- Qué hacer -
Imprime sin cambios el tramo del texto sobre el contrabando de combustible que va desde "El presidente Rodrigo" hasta "sobre esta red.", ambos incluidos.

- Fragmento -
------------------------------

El presidente Rodrigo Paz destacó que la red delictiva internacional dedicada al robo, contrabando y sabotaje de combustible fue detectada gracias a la cooperación con autoridades chilenas.
“Quiero agradecer al gobierno de Chile, porque parte de la información que se dará hoy día y en los siguientes días es en cooperación para que haya una constancia de que no es sólo un problema de los bolivianos. Pero sí es vinculado a una mafia de familias bolivianas o de origen boliviano que, en relación con (gente de) otras naciones, nos están haciendo este daño como una mafia organizada”, afirmó Paz en la conferencia de prensa de este martes en la que poco después sus ministros informaron sobre esta red.
El ministro de Gobierno Mauricio Medinaceli informó que entre octubre de 2025 y marzo de 2026 ingresaron al país aproximadamente 5.000 cisternas cargadas con unos 150 millones de litros de combustible adulterado, mezclado con aceite y agua sucia. Explicó que el modo operativo consistía en desviar las cisternas hacia garajes particulares de Arica e Iquique, donde se realizaba la mezcla del combustible para después ingresarlo al país.
Paz agradeció al gobierno chileno por la cooperación y por “las actuaciones” que se tomarán a futuro con respecto a estos temas. “Estamos trabajando con varios países, pero en este caso puntual con Chile, con sus instituciones que pelean contra la delincuencia no solo interna chilena, sino con la delincuencia internacional, porque esta es delincuencia, son mafias internacionales”, aseguró.
Además, el mandatario informó que la investigación fue llevada adelante por el Ministerio de Gobierno, en cooperación con los ministerios de Hidrocarburos y de Relaciones Exteriores. Luego, agregó: “tenemos al frente familias que han manejado YPFB, especialmente una familia que con el tiempo y la investigación y la justicia sabrán y tendrán detalles de ello, pero vamos a recuperar YPFB para los bolivianos, no para estos grupos de poder”, aseguró.
El presidente indicó que se está ganando la batalla contra la delincuencia y la corrupción, y recordó que ya hay personas en la cárcel. “En Bolivia vamos a cobrar, no como venganza sino como justicia, a todos los que nos han hecho daño. Acabarán en la cárcel y tendrán que devolver lo robado”, finalizó.

------------------------------

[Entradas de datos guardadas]
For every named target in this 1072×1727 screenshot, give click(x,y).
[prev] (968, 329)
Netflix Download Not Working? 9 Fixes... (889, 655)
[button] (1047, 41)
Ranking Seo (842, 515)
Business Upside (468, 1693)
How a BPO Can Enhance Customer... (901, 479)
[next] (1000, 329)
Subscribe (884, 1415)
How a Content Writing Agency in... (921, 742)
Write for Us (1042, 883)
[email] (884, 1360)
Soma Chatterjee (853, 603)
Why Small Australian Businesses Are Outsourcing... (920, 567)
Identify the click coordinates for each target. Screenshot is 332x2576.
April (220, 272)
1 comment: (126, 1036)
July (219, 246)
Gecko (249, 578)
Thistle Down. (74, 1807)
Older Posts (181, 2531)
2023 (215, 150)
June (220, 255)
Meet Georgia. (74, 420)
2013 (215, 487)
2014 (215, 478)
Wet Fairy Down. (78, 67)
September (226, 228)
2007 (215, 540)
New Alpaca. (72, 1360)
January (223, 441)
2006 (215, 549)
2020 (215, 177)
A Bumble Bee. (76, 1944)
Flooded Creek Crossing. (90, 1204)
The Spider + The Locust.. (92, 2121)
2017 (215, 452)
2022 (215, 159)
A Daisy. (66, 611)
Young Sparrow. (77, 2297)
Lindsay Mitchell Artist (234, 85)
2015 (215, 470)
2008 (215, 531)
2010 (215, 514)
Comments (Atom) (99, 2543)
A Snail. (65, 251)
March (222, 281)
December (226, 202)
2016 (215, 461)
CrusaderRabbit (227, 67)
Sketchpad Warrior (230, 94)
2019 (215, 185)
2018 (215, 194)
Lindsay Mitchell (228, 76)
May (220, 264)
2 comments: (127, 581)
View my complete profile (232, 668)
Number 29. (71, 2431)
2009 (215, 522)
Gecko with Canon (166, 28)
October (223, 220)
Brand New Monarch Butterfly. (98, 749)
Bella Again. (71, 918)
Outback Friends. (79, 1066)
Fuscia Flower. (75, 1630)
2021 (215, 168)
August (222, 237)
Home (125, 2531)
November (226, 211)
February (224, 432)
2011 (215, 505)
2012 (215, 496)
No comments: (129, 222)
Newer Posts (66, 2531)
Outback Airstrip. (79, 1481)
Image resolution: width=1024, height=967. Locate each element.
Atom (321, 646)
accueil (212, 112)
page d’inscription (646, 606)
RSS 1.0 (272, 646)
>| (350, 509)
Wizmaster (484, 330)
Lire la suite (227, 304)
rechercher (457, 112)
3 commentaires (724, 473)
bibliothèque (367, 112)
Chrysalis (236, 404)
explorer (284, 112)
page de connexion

------------------------------

- Solución escrita -
El presidente Rodrigo Paz destacó que la red delictiva internacional dedicada al robo, contrabando y sabotaje de combustible fue detectada gracias a la cooperación con autoridades chilenas.
“Quiero agradecer al gobierno de Chile, porque parte de la información que se dará hoy día y en los siguientes días es en cooperación para que haya una constancia de que no es sólo un problema de los bolivianos. Pero sí es vinculado a una mafia de familias bolivianas o de origen boliviano que, en relación con (gente de) otras naciones, nos están haciendo este daño como una mafia organizada”, afirmó Paz en la conferencia de prensa de este martes en la que poco después sus ministros informaron sobre esta red.